Drug Absorption, Distribution and Excretion Flashcards
What is meant by the bioavailability of a drug?
Bioavailability: proportion of administered drug reaching the systemic circulation – 100% for drugs given i.v.
Oral drugs must be digested, absorbed etc, ~50% of og dose actually ends up in circulation
What is first pass metabolism?
Oral drugs–> liver via the systemic circulatory pathway, gets absorbed in the liver, then goes into the circulation again.
Liver breaks down the drug= first past metabolism
If pt has poor absorption and high first past metabolism - oral administration not suitable, find alt.
What type of drugs get absorbed?
Absorption requires drugs to cross biological barriers (layers of cells with semi-permeable, lipophilic membranes)
Lipophilic= not good at allowing charged ionised molecules go across their membranes.
For a drug to easily be absorbed by the body, it must be lipophilic
Absorption can occur by…
For good permeability:
Small molecular size
High lipid solubility
Low charge/ionised groups
Describe the behaviour of weak acid and weak base drugs and why they are preferred
Weak acid drugs in a basic environment will act as a proton donor- goes from unionised state (AH), to an ionised state (A-).
Weak acidic drug in acidic environment accepts protons- gets unionised and more lipid soluble.
Vice versa for weak basic drug.
Weak acid/ base drugs are much easier to be absorbed across membranes.
Explain the concept of ion trapping using aspirin as an example. Note- aspirin is a weak acid
When it reaches the v acidic stomach, aspirin acts as a base: it accepts protons, becomes unionised/lipophilic.
This means it can cross barriers in gastric mucosa, into the circulation.
Now in the circulation, the pH is 7.2. Aspirin acts as an acid. So it gets across the membrane and then dissociates, becomes ionised. This is good bc it now cant go back into the stomach= ion trapped.
Trapped aspirin the circulation, to go to the site of action, by using its weak acid properties.
What is ion trapping in weak acid vs weak base drugs?
Acidic drugs are absorbed efficiently from the stomach then ‘ion trapped’ in the circulation
Basic drugs are absorbed less efficiently in the stomach as they are more ionised in an acidic environment
Similar principles apply to renal drug excretion
e.g., alkaline urine traps and enhances excretion of acidic drugs
So, given the concept of ion trapping, can basic drugs be given orally?
Yes – unless v basic or permanently ionised
Basic drugs r absorbed poorly from stomach
But absorbed better from the intestine (pH 6.6-7.5)
Intestine SA (200 m2) compensates
for low absorption efficiency.
What is the average time course of a drug concentration in the circulation?
Note - No absorption process when administering IV.
Drug in blood delivered quick to well perfused areas (brain, liver, kidney) then after delay –>poorly perfused
Drug conc in plasma decreases as drug moves to well perfused and poor perfused area = distributed from plasma to surrounding
While being taken up the drug is also being metabolised and excreted
What contributes to the fall in plasma drug conc?
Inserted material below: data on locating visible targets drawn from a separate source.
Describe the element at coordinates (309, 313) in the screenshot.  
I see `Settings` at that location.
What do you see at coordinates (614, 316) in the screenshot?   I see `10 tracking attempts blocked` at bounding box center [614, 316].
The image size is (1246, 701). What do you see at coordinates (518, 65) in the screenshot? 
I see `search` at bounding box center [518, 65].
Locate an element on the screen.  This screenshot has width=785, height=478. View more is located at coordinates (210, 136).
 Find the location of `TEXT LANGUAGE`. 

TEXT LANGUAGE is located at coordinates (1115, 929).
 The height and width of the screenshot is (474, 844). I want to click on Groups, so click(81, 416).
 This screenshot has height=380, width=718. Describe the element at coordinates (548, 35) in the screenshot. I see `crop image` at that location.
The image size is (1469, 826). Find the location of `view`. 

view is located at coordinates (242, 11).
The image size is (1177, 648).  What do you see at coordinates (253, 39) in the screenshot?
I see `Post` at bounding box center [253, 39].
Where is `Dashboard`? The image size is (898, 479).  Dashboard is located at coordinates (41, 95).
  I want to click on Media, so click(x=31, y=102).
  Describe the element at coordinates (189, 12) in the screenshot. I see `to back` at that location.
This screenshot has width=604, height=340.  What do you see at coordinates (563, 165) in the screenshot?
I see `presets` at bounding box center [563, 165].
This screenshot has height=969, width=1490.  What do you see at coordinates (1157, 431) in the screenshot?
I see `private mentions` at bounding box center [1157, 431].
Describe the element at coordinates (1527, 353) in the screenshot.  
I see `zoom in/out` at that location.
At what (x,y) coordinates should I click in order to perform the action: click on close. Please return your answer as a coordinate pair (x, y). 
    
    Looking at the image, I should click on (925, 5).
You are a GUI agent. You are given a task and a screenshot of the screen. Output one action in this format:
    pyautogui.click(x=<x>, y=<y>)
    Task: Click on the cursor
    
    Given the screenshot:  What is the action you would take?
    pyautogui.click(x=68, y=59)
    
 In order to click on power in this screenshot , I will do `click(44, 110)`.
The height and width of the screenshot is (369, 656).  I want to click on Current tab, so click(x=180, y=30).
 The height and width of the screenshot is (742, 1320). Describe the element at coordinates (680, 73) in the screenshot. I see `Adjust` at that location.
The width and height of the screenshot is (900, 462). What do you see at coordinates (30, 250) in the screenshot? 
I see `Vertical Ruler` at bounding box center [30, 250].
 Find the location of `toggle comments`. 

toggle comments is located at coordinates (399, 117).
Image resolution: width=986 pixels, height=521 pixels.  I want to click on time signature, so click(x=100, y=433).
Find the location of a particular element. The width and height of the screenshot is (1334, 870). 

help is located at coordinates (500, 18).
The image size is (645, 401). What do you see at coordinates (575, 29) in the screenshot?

Drug distribution- Dispersion of a drug among
fluids and tissues of the body
Elimination/metabolism process of body of drug, half-life
Many drugs obey first order kinetics. What is the importance of this?
NOTE: First order kinetics= many enzymes available waiting to work
A constant FRACTION of drug is removed (ie increased dose=increased excretion) –> constant clearance and half life, drug not building up in body
When a drug has a constant half-life its kinetics= predictable. You can estimate time for body to remove the drug after a blood test – important for designing dose regimes
A few drugs obey zero-order kinetics. What is meant by this and why is it important?
Linear decline bc we have a constant AMOUNT of drug being removed, not constant fraction.
This is bc the distribution, elimination, clearance processes are saturated- enzymes/transporters in liver/kidneys working at max
Therefore rate of drug metabolism independent of drug conc, so drugs can accumulate v quickly!
How can some drugs have mixed kinetics?
If you give big drug bolus–> may behave as zero order at first as they quickly cause saturation But over time as the drug conc reduces, they then return to first order kinetics–> nice constant half life.
So don’t give too much of a drug to start with
Instead start low and then build up the concentration
Describe volume of distribution and what it indicates
If hay large volume of distribution, the drug is spread out all over the body (fat, muscles), not just in the circulation.
This is important in adjusting dose- the conc may not show up in circulation, but its still stored in other places.
Vd indicates the extent of distribution for a drug
Influenced by lipid/water solubility, binding to plasma proteins, where it is distributed (e.g., muscles etc.)
How do you calculate volume of distribution?
Apparent vol of distribution (Vd)= Drug amount / [Plasma]
e.g., 20 mg i.v. dose and 2 mg/L drug in plasma–> V=10L,
So 20mg IV drug is distributed over 10L of your body.
We know we have 4/5L in our vascular space/plasma, but theres 10L distribution. 10L-4L= 6L
That means 6L in the extravascular space (in fat/muscles).